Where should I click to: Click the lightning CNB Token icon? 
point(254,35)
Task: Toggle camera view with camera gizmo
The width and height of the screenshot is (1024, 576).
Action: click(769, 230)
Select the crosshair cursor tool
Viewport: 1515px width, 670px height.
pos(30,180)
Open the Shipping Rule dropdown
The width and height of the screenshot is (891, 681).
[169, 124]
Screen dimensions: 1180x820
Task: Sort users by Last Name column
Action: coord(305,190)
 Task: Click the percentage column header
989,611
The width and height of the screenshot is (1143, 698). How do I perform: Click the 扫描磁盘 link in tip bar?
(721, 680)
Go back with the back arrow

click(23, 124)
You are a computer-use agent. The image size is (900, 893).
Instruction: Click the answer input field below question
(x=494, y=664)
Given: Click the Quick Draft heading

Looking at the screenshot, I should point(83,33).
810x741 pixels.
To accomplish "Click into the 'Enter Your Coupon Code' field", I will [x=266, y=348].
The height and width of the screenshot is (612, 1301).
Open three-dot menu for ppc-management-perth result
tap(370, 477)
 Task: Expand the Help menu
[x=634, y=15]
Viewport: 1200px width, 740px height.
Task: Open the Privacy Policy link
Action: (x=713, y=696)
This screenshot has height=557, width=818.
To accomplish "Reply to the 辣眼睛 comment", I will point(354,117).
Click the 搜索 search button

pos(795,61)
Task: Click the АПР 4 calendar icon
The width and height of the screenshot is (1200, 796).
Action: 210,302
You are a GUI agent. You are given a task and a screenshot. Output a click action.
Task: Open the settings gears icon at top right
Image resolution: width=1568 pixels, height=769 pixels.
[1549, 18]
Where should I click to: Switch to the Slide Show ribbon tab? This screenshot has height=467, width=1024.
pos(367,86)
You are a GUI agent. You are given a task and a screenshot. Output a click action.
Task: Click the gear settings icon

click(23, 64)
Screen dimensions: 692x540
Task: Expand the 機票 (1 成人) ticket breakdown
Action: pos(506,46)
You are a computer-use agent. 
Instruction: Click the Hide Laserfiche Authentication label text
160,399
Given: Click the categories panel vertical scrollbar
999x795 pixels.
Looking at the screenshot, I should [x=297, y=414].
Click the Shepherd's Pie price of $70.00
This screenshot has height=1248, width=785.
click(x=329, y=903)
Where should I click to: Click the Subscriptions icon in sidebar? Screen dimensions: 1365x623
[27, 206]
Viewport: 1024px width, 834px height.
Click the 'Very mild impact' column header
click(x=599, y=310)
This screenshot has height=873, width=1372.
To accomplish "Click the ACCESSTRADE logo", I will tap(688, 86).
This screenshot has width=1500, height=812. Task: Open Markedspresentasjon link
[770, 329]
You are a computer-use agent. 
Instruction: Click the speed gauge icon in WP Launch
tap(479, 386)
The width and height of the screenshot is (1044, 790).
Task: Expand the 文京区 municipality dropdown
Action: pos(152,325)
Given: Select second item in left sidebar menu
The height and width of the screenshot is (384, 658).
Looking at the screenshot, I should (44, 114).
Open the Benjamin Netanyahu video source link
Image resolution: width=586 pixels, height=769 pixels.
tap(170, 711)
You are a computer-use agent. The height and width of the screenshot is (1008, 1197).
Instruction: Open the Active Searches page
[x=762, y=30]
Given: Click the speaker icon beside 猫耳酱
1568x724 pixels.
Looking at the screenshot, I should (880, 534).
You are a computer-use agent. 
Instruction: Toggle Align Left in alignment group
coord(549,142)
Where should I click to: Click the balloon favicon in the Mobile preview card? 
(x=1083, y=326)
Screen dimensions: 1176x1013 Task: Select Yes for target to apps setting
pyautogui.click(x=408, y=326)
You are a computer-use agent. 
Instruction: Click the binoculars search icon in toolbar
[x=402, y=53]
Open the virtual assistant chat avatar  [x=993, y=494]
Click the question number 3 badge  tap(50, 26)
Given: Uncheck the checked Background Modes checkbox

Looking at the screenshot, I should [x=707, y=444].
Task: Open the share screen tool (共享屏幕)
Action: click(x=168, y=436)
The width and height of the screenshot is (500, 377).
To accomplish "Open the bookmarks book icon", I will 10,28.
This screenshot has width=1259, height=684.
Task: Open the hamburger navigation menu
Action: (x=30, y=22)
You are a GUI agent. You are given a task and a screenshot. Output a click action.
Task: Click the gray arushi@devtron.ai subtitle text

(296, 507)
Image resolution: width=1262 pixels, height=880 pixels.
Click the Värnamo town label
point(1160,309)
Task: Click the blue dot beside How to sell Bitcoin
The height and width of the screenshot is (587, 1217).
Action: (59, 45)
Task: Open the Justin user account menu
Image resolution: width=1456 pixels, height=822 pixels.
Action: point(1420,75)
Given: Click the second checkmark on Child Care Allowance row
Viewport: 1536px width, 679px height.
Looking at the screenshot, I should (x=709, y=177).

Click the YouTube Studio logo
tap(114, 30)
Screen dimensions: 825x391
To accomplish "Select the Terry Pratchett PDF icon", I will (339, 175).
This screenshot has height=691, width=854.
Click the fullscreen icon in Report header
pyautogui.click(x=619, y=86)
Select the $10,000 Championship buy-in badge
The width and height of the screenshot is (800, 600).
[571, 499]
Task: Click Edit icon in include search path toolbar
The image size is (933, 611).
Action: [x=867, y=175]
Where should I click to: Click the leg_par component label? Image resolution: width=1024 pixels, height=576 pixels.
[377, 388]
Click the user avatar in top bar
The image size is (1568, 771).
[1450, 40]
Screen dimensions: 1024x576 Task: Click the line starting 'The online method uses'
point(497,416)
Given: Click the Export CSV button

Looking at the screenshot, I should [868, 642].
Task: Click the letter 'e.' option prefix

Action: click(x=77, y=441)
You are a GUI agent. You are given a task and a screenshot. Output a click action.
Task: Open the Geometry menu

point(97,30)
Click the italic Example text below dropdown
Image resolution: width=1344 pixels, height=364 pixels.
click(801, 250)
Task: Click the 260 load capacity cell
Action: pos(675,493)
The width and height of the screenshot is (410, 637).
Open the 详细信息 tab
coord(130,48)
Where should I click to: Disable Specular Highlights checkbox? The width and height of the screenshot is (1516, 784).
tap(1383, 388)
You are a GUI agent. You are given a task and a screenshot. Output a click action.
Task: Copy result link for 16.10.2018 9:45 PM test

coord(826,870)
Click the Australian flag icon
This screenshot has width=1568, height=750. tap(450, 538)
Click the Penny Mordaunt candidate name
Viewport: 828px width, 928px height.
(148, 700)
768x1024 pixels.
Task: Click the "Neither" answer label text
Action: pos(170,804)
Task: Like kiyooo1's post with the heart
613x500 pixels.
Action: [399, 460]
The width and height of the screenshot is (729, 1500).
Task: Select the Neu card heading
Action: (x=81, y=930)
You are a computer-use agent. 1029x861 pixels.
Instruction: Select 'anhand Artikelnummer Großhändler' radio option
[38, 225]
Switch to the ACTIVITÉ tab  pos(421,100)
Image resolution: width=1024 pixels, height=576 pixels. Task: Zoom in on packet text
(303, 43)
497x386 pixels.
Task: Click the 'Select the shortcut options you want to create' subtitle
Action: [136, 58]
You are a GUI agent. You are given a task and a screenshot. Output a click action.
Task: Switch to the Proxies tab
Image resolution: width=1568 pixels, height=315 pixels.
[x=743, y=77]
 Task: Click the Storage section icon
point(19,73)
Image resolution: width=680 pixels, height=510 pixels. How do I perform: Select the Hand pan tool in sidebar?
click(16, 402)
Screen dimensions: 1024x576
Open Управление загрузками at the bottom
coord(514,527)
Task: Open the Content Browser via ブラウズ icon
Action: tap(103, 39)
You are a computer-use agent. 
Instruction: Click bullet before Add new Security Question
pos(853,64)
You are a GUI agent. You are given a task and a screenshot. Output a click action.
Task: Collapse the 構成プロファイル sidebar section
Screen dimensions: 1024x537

☆ ☆ ☆ ☆ ☆ ☆ ☆

# Task:
Please state how many lines in the entries above include the string "beside", and write only that number.

# Response below:
2